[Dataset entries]
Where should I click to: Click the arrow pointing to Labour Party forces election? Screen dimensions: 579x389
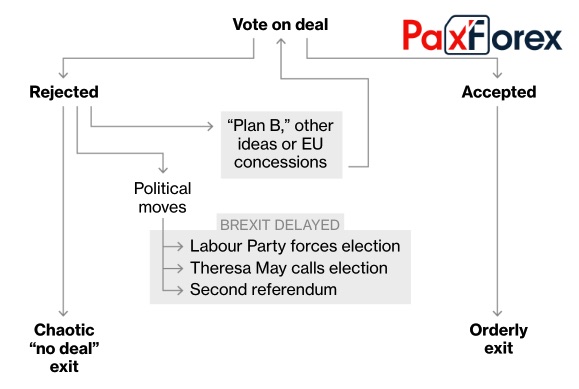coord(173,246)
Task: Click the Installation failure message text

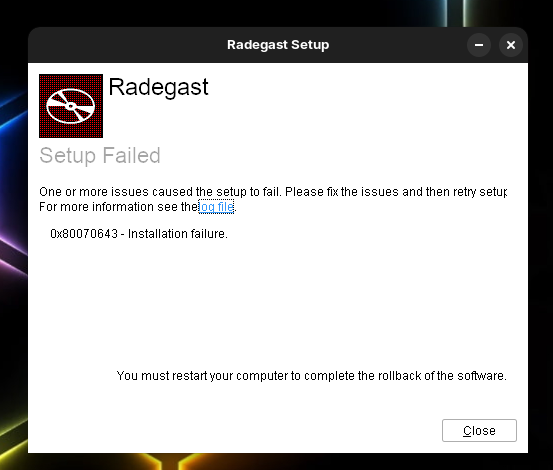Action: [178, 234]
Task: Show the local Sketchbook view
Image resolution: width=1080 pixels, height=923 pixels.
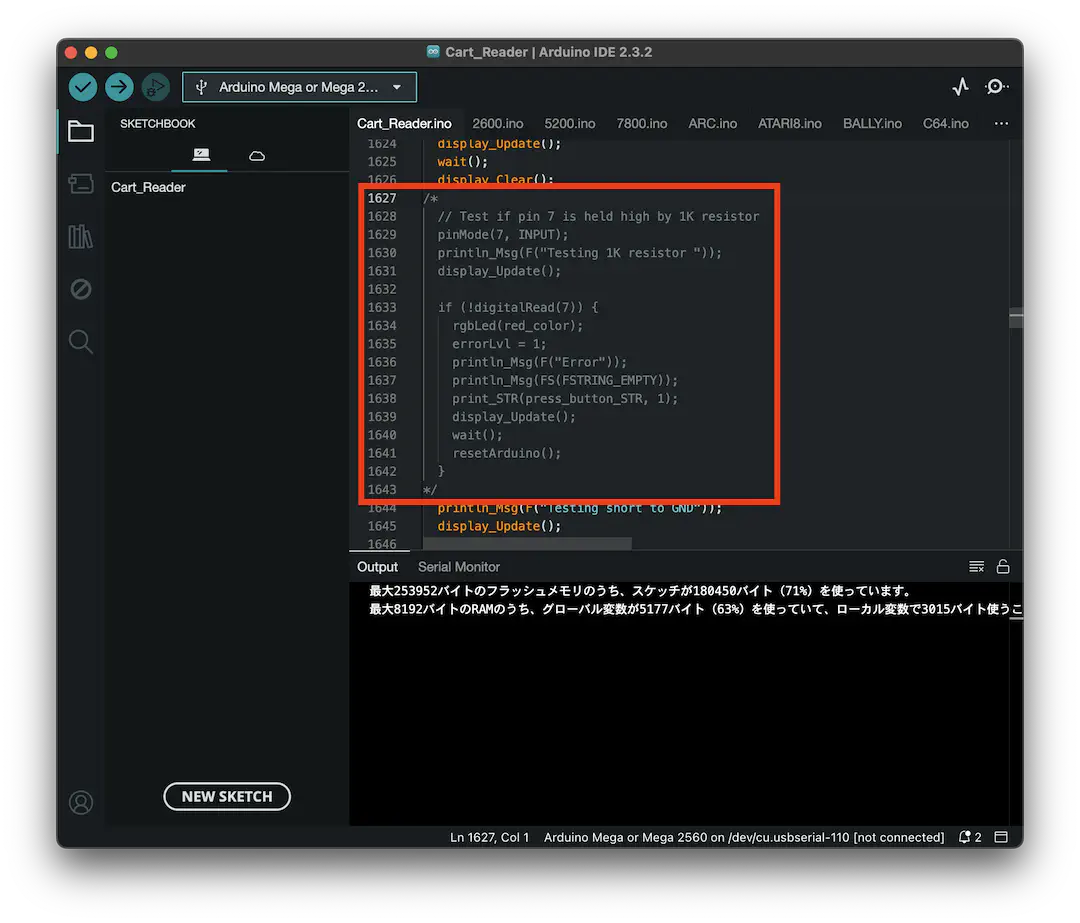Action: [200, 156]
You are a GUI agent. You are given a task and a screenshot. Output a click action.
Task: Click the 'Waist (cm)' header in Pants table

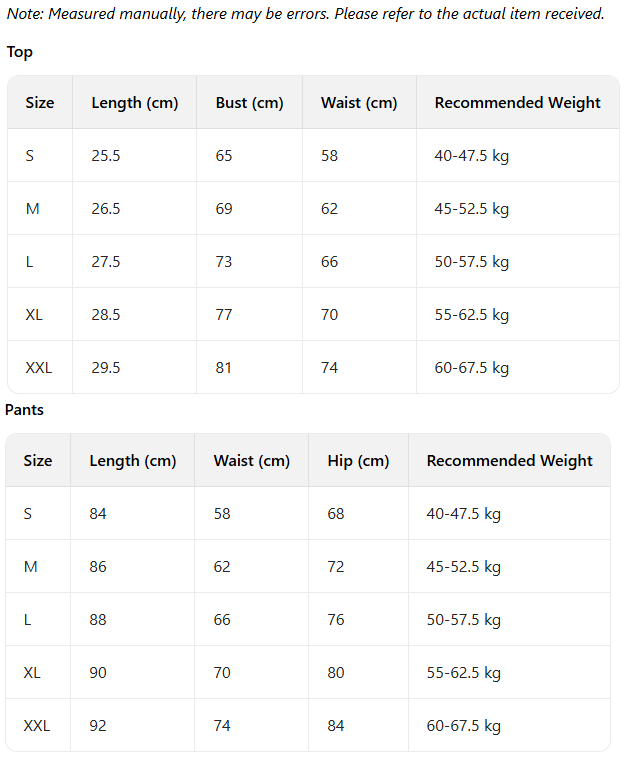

• _Task statement_:
Output the data exactly, pictures omitted.

• _Expected answer_:
Where should I click to: Click the arrow pointing to Labour Party forces election? Screen dimensions: 579x389
coord(173,246)
Task: Click the Installation failure message text

Action: [178, 234]
Task: Show the local Sketchbook view
Image resolution: width=1080 pixels, height=923 pixels.
Action: [200, 156]
You are a GUI agent. You are given a task and a screenshot. Output a click action.
Task: Click the 'Waist (cm)' header in Pants table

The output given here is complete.